How to interpret Yang et al.’s findings?
Previous studies have shown that VEGF immunoreactivity is increased in reactive astrocytes in AD neocortex (Kalaria et al., 1998). Could it then be said that during astrocytosis in AD, VEGF forms in glial cells as a result of a need for angiogenesis or neuroprotection? Perhaps, but since VEGF has also been found in choroid plexus in AD and ganglion cells in diabetic retinas and in a number of non-dementia disease states, we can only conclude that expression of this angiogenic growth factor appears ubiquitous during pathological states involving its production from macrophages, neutrophils and vascular endothelial cells.
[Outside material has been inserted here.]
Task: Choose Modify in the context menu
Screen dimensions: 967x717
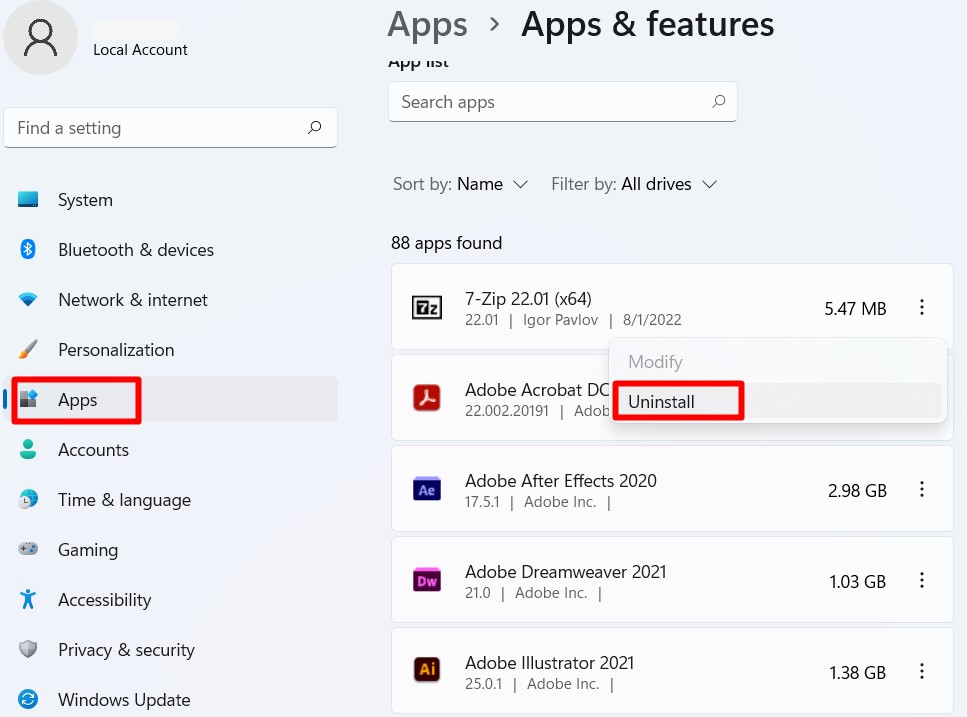Action: point(655,362)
VEGF’s relationship with its mediator nitric oxide (de la Torre et al., 2000) and its possible role in the upregulation of eNOS expression and NO production in angiogenesis suggests that during ischemia-hypoxia, this cytokine reacts by attempting to increase blood flow either through angiogenesis or NO activated vasodilation. What seems clear is that the role of VEGF in AD is a virtually unexplored research avenue and one that could provide important clues on the pathogenesis of AD and more importantly, in the long search for better treatments of this dementia.
For these reasons, Yang et al.’s findings are important in attempting to clarify the cellular mechanisms and the molecular regulation of angiogenesis in the pathological state.